Judge John G. Heyburn II, a federal district court judge appointed by the first President Bush, struck down Kentucky’s ban on same-sex marriage on 14th Amendment equal protection grounds. He minced few words in rejecting the absurd arguments offered in defense of the law:
The Court will begin with Defendant’s only asserted justification for Kentucky’s laws prohibiting same-sex marriage: “encouraging, promoting, and supporting the formation of relationships that have the natural ability to procreate.” Perhaps recognizing that procreation-based arguments have not succeeded in this Court, nor any other court post-Windsor, Defendant adds a disingenuous twist to the argument: traditional marriages contribute to a stable birth rate which, in turn, ensures the state’s long-term economic stability.
These arguments are not those of serious people. Though it seems almost unnecessary to explain, here are the reasons why. Even assuming the state has a legitimate interest in promoting procreation, the Court fails to see, and Defendant never explains, how the exclusion of same-sex couples from marriage has any effect whatsoever on procreation among heterosexual spouses. Excluding same-sex couples from marriage does not change the number of heterosexual couples who choose to get married, the number who choose to have children, or the number of children they have.
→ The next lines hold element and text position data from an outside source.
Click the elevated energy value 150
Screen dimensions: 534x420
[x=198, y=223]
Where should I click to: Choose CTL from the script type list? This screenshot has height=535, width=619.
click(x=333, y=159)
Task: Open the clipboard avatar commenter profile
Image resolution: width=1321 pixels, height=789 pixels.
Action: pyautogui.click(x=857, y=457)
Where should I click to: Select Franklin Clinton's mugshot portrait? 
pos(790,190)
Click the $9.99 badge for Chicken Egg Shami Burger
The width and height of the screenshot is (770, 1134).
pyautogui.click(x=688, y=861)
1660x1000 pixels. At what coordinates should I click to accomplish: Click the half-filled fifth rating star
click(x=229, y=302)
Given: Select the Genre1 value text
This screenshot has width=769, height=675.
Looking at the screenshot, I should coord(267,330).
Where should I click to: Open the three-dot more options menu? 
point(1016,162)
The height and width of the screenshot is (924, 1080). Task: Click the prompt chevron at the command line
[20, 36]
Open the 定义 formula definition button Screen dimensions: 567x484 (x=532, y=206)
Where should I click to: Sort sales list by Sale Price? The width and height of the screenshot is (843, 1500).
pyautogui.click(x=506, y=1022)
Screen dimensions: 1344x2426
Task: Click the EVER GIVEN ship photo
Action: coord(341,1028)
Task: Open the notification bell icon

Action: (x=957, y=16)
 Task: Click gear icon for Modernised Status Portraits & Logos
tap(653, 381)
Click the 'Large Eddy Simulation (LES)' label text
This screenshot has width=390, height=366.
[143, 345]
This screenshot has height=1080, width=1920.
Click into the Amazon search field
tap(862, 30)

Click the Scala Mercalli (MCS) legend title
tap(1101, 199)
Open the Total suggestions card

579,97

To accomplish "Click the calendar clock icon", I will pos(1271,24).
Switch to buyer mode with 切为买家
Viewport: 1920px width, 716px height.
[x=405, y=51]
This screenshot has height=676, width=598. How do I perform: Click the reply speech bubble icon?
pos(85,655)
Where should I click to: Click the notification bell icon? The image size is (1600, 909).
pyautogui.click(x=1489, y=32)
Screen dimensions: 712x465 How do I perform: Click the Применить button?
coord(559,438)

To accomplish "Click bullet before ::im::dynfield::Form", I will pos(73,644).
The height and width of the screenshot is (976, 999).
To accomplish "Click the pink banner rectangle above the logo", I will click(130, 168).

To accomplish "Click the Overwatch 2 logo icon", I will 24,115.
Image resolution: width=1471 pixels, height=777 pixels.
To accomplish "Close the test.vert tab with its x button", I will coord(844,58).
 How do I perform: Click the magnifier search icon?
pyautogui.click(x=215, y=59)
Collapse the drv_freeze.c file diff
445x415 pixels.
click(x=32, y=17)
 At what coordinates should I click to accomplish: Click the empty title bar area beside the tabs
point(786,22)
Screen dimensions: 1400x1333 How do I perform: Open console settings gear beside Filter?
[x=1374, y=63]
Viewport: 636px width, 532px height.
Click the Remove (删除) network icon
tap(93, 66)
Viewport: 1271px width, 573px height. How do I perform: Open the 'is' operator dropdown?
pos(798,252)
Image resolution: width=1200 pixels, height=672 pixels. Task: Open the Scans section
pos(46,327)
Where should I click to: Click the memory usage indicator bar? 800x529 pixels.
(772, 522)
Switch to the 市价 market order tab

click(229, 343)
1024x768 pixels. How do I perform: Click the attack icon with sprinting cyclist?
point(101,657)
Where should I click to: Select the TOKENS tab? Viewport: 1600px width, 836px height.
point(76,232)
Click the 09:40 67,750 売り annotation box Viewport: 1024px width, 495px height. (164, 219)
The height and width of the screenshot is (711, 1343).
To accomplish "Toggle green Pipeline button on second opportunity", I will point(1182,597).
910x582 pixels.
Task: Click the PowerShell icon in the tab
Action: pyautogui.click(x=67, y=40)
The Court finds no rational relation between the exclusion of same-sex couples from marriage and the Commonwealth’s asserted interest in promoting naturally procreative marriages.
The state’s attempts to connect the exclusion of same-sex couples from marriage to its interest in economic stability and in “ensuring humanity’s continued existence” are at best illogical and even bewildering. These arguments fail for the precise reasons that Defendant’s procreation argument fails.
Numerous courts have repeatedly debunked all other reasons for enacting such laws. The Court can think of no other conceivable legitimate reason for Kentucky’s laws excluding same-sex couples from marriage.
He’s right, of course. The idea that letting gay people get married will have any effect at all on straight people marrying is utterly nonsensical. Indeed, if it were true it would say far more about straight people than it would about gay people, wouldn’t it?